Policy allows staff to use personal devices
Teachers in the Medical Lake School District are now approved to bring their own personal electronic devices for use on the district’s Internet servers.
At the school board meeting, Tuesday, Dec. 18, Superintendent Pam Veltri noted that this was just part of the changing of the times.
“That’s the main change we were talking about, with staff,” she said.
The district’s technology department would need to make sure the personal device is up to date with antivirus software before use in the school.
Part of the Science, Technology, Engineering and Math grant the district received earlier this year involves students using iPads in the classroom.
Students must still use school computers to access the Internet in the classroom.
"Our goal in the technology minutes was to develop goals to move to that this school year.
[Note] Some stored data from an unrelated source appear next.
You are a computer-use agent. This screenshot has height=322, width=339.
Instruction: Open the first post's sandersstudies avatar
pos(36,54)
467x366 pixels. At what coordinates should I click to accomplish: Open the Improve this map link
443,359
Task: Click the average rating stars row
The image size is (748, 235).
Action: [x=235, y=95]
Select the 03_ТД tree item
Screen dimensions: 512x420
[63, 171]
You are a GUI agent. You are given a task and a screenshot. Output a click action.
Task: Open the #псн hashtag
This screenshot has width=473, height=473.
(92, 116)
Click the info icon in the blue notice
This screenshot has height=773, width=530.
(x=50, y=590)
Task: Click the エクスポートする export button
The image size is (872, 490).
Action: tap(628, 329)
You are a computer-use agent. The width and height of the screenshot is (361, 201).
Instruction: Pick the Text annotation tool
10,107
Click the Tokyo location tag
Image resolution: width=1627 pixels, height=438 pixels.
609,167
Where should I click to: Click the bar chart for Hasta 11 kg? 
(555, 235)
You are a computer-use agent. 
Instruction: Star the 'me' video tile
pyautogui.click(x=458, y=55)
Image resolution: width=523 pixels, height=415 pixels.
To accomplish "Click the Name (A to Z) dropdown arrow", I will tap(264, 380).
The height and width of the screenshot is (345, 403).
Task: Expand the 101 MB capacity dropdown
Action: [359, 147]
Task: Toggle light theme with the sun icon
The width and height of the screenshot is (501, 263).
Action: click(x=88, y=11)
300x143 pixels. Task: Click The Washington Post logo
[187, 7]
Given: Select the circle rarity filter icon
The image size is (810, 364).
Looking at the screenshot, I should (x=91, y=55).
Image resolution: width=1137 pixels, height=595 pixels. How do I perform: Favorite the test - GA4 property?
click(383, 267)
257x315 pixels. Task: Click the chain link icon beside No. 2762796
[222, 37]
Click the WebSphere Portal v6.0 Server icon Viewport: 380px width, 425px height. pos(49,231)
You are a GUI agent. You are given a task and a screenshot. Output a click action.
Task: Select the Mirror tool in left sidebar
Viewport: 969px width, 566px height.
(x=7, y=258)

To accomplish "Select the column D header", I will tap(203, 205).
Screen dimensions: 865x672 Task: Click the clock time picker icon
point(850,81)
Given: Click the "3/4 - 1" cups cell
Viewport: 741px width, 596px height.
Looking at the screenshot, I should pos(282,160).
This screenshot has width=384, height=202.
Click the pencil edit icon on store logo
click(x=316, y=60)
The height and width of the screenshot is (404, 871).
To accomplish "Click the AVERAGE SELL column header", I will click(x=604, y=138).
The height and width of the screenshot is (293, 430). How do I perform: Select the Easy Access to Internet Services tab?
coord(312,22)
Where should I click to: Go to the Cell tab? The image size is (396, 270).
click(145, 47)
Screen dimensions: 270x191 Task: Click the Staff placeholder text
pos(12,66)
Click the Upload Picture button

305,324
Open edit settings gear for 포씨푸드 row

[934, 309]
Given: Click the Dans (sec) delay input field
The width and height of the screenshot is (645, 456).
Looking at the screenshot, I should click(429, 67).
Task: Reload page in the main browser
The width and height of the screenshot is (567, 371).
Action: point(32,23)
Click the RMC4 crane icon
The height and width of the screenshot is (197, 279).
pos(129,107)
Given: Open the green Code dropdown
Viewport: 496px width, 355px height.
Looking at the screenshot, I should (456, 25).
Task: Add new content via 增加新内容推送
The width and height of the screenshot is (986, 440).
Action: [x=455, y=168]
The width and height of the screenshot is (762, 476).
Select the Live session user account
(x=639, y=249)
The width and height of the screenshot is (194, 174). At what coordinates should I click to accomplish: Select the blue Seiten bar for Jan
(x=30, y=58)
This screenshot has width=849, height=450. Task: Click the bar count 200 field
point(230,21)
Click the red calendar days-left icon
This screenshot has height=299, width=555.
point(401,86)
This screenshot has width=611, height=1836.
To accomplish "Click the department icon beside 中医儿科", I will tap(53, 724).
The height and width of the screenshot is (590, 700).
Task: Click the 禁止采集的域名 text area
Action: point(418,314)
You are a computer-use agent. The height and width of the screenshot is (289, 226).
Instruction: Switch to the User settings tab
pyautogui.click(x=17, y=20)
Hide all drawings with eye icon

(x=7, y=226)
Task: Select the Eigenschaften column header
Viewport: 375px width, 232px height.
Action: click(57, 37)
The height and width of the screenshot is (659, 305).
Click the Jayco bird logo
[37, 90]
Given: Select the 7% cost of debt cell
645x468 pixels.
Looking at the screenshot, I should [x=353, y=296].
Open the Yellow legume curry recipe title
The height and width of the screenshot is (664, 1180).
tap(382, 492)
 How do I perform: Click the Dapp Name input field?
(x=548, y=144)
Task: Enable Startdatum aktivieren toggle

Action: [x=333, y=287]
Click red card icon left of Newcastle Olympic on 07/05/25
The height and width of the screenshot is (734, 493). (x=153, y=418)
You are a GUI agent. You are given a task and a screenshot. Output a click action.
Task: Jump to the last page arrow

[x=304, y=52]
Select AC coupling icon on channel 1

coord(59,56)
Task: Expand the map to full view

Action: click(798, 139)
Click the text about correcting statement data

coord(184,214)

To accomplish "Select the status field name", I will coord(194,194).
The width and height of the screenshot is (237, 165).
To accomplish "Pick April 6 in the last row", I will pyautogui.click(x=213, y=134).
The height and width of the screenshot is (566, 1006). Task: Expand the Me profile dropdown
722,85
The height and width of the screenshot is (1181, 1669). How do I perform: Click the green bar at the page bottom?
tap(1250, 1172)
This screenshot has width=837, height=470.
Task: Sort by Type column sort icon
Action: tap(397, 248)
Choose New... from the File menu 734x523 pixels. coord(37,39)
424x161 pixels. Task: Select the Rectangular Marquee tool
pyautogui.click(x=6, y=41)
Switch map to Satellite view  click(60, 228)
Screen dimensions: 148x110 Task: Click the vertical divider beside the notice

Last year we were looking at the research on it and moving in the right direction," Veltri said.
High school principal John McSmith presented some of the upgrades made to the school’s website, most of which are currently viewable from the home page.
“This is about five hours old,” he said at the meeting.
In large part, the upgrade features a number of different pages that show statistics relating to various tests offered, enrollment numbers, Advanced Placement test offerings and the overall mission of the school. One of the pages shows scores on recent SAT and ACT exams. McSmith said Medical Lake High School has a composite score of 34 on the ACT, and an average in the 700s on the SATs. The district also offers the opportunity for students to take practice tests, in order to get their timing down on certain sections, to prevent them from being stuck on one question while letting half of the test remain unanswered.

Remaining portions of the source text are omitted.